> **INSTRUCTIONS FOR THE TASK**:
Can you give all of the data again with every "Find the location of a particular element" swapped for "Locate the specified element" and everything else left unchanged?

> **DATA SHOWN**:
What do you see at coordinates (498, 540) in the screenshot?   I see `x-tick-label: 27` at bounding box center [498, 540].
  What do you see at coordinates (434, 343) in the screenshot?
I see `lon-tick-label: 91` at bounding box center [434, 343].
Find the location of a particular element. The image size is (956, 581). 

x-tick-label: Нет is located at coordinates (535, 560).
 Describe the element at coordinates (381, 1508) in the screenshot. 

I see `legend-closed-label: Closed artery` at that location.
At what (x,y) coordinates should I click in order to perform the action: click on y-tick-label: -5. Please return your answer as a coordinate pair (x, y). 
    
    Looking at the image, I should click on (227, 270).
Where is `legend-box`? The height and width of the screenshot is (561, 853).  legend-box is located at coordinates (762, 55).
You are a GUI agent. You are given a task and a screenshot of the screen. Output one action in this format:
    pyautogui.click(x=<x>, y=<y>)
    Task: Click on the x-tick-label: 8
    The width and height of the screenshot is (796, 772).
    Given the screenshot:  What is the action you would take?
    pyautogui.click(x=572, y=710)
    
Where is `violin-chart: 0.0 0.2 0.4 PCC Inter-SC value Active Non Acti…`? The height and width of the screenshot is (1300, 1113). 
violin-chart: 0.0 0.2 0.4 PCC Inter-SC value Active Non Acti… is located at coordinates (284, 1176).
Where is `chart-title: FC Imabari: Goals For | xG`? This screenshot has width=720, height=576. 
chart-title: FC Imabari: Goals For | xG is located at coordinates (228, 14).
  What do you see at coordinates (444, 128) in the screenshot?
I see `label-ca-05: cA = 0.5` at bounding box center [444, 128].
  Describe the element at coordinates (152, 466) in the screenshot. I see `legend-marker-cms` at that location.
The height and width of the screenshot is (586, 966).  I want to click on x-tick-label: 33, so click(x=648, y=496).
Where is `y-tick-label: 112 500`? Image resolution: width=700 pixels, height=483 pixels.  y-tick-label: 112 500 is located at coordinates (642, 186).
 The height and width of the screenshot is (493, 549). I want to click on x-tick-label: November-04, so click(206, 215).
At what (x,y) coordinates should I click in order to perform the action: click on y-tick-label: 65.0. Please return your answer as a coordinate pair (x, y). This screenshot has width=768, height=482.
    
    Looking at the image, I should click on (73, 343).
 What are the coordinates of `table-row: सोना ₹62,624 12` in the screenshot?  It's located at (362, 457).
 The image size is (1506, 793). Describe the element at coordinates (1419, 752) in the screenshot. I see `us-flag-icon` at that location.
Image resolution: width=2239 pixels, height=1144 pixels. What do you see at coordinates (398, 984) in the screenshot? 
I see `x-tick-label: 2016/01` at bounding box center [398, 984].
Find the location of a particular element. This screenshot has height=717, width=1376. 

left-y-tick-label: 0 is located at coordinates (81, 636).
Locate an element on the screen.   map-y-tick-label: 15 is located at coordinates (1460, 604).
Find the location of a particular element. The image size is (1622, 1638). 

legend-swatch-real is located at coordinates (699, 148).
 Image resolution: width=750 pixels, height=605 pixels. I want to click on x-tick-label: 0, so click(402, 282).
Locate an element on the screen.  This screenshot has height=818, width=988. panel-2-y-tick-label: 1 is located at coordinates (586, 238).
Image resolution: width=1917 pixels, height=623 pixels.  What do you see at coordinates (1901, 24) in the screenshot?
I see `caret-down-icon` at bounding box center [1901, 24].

> **SOLUTION FOR THIS PROBLEM**:
What do you see at coordinates (498, 540) in the screenshot?   I see `x-tick-label: 27` at bounding box center [498, 540].
  What do you see at coordinates (434, 343) in the screenshot?
I see `lon-tick-label: 91` at bounding box center [434, 343].
Locate the specified element. The image size is (956, 581). 

x-tick-label: Нет is located at coordinates (535, 560).
 Describe the element at coordinates (381, 1508) in the screenshot. 

I see `legend-closed-label: Closed artery` at that location.
At what (x,y) coordinates should I click in order to perform the action: click on y-tick-label: -5. Please return your answer as a coordinate pair (x, y). 
    
    Looking at the image, I should click on (227, 270).
Where is `legend-box`? The height and width of the screenshot is (561, 853).  legend-box is located at coordinates (762, 55).
You are a GUI agent. You are given a task and a screenshot of the screen. Output one action in this format:
    pyautogui.click(x=<x>, y=<y>)
    Task: Click on the x-tick-label: 8
    The width and height of the screenshot is (796, 772).
    Given the screenshot:  What is the action you would take?
    pyautogui.click(x=572, y=710)
    
Where is `violin-chart: 0.0 0.2 0.4 PCC Inter-SC value Active Non Acti…`? The height and width of the screenshot is (1300, 1113). 
violin-chart: 0.0 0.2 0.4 PCC Inter-SC value Active Non Acti… is located at coordinates (284, 1176).
Where is `chart-title: FC Imabari: Goals For | xG`? This screenshot has width=720, height=576. 
chart-title: FC Imabari: Goals For | xG is located at coordinates (228, 14).
  What do you see at coordinates (444, 128) in the screenshot?
I see `label-ca-05: cA = 0.5` at bounding box center [444, 128].
  Describe the element at coordinates (152, 466) in the screenshot. I see `legend-marker-cms` at that location.
The height and width of the screenshot is (586, 966).  I want to click on x-tick-label: 33, so click(x=648, y=496).
Where is `y-tick-label: 112 500`? Image resolution: width=700 pixels, height=483 pixels.  y-tick-label: 112 500 is located at coordinates (642, 186).
 The height and width of the screenshot is (493, 549). I want to click on x-tick-label: November-04, so click(206, 215).
At what (x,y) coordinates should I click in order to perform the action: click on y-tick-label: 65.0. Please return your answer as a coordinate pair (x, y). This screenshot has width=768, height=482.
    
    Looking at the image, I should click on (73, 343).
 What are the coordinates of `table-row: सोना ₹62,624 12` in the screenshot?  It's located at (362, 457).
 The image size is (1506, 793). Describe the element at coordinates (1419, 752) in the screenshot. I see `us-flag-icon` at that location.
Image resolution: width=2239 pixels, height=1144 pixels. What do you see at coordinates (398, 984) in the screenshot? 
I see `x-tick-label: 2016/01` at bounding box center [398, 984].
Locate the specified element. This screenshot has height=717, width=1376. 

left-y-tick-label: 0 is located at coordinates (81, 636).
Locate an element on the screen.   map-y-tick-label: 15 is located at coordinates (1460, 604).
Locate the specified element. The image size is (1622, 1638). 

legend-swatch-real is located at coordinates (699, 148).
 Image resolution: width=750 pixels, height=605 pixels. I want to click on x-tick-label: 0, so click(402, 282).
Locate an element on the screen.  This screenshot has height=818, width=988. panel-2-y-tick-label: 1 is located at coordinates (586, 238).
Image resolution: width=1917 pixels, height=623 pixels.  What do you see at coordinates (1901, 24) in the screenshot?
I see `caret-down-icon` at bounding box center [1901, 24].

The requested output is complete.